Levodopa Perde Efeito? Entenda Mudanças no Tratamento do Parkinson

A perda de efeito dos comprimidos de Parkinson com o tempo é comum devido à progressão da doença e instabilidade na dopamina. Novas terapias como infusão contínua e estimulação cerebral oferecem alternativas.

Levodopa Perde Efeito? Entenda Mudanças no Tratamento do Parkinson

A eficácia dos comprimidos para a doença de Parkinson, como a levodopa, pode diminuir com o tempo, gerando frustração e incerteza em pacientes. Essa perda de efetividade não significa que o medicamento pare de funcionar completamente, mas sim que a capacidade do cérebro de gerenciar a dopamina se torna mais instável à medida que a doença progride. Os pacientes passam a depender mais diretamente dos níveis do medicamento no sangue, o que leva ao surgimento de flutuações motoras. Essas flutuações se manifestam como períodos "on", em que os sintomas motores são controlados e os movimentos mais fluidos, alternados com períodos "off", quando a rigidez, lentidão, tremores e dificuldades de locomoção retornam. Em alguns casos, podem surgir também as discinesias, movimentos involuntários associados às variações na concentração do medicamento.

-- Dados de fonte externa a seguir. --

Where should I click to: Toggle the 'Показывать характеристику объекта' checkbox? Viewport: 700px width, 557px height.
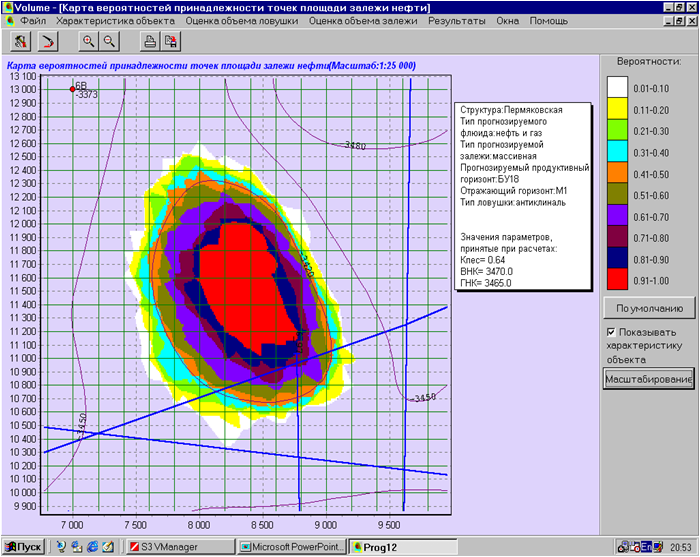point(610,332)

## Por que a Resposta à Levodopa Varia?

A levodopa continua sendo o tratamento de primeira linha para os sintomas motores do Parkinson. Nos estágios iniciais, o cérebro consegue armazenar e converter a levodopa em dopamina de maneira mais estável. No entanto, com a degeneração progressiva dos neurônios produtores de dopamina, essa capacidade é comprometida. Além disso, a absorção dos comprimidos pode ser afetada por fatores como o funcionamento gástrico, horários de alimentação e o consumo de proteínas. O resultado é uma instabilidade nos níveis do medicamento no organismo, com picos e quedas frequentes. Isso pode levar à necessidade de doses mais frequentes, ao despertar em estado "off" ou a uma duração menor do efeito do medicamento entre as tomadas. A simples elevação da dose dos comprimidos nem sempre é a solução, podendo agravar efeitos colaterais como as discinesias.

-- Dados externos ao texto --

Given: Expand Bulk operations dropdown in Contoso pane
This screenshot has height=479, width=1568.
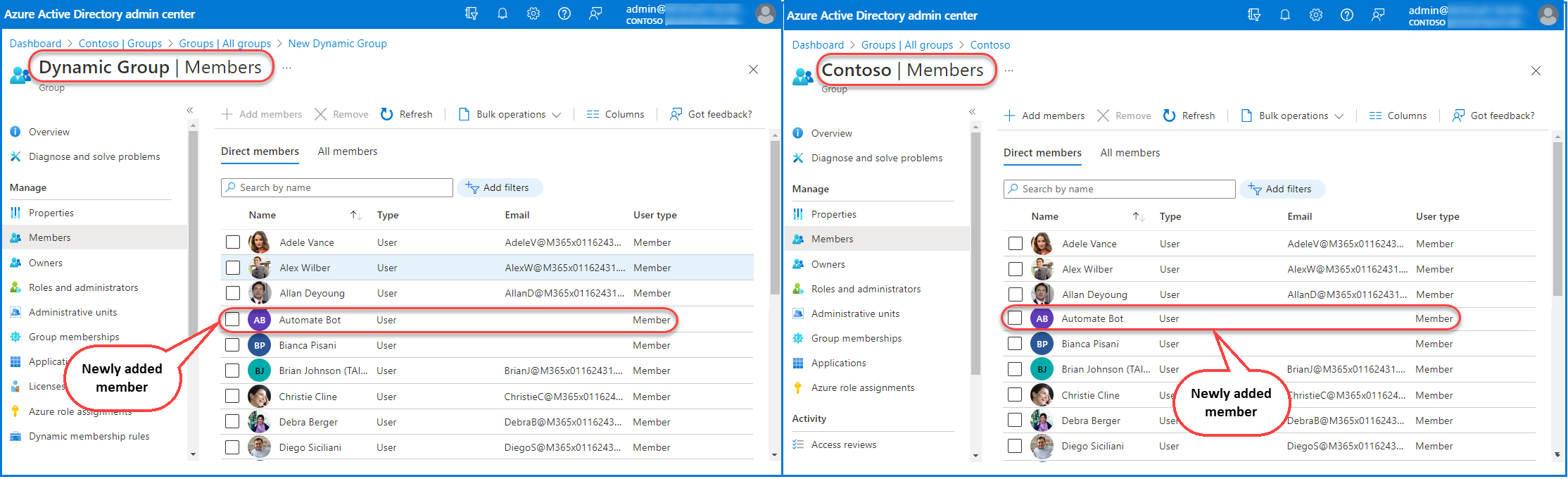Looking at the screenshot, I should [1293, 116].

## Novas Terapias para Parkinson Avançado

Diante dessas limitações, a medicina tem buscado formas de garantir uma liberação mais contínua de dopamina. Uma inovação recente é a combinação de foslevodopa e foscarbidopa, administrada por uma bomba portátil que realiza infusão subcutânea contínua por 24 horas. Essa terapia foi aprovada pela Anvisa em maio de 2026 para pacientes com Parkinson avançado e flutuações motoras significativas, aguardando ainda os processos de precificação e disponibilização comercial no Brasil. O objetivo é manter níveis estáveis de levodopa, reduzir os períodos "off" e melhorar a qualidade de vida. Estudos clínicos indicam um aumento expressivo no tempo "on" sem discinesias incapacitantes.

Essa infusão subcutânea se soma a outras terapias avançadas, como a infusão intestinal de levodopa, utilizada há anos, que administra o medicamento diretamente no intestino. Outra opção é a estimulação cerebral profunda (DBS), um procedimento cirúrgico que implanta eletrodos no cérebro para modular circuitos motores. Todas essas abordagens visam o mesmo fim: estabilizar o controle dos sintomas e minimizar as oscilações motoras.

## Personalizando o Tratamento

É fundamental entender que o manejo do Parkinson avançado requer abordagens individualizadas. A escolha do tratamento ideal depende de múltiplos fatores, incluindo idade, tempo de doença, gravidade das flutuações motoras, estado cognitivo, autonomia do paciente e a presença de outras condições de saúde. Enquanto alguns pacientes respondem bem a ajustes na medicação oral, outros podem se beneficiar significativamente das terapias de infusão contínua ou da estimulação cerebral profunda, proporcionando um controle mais eficaz e estável da doença.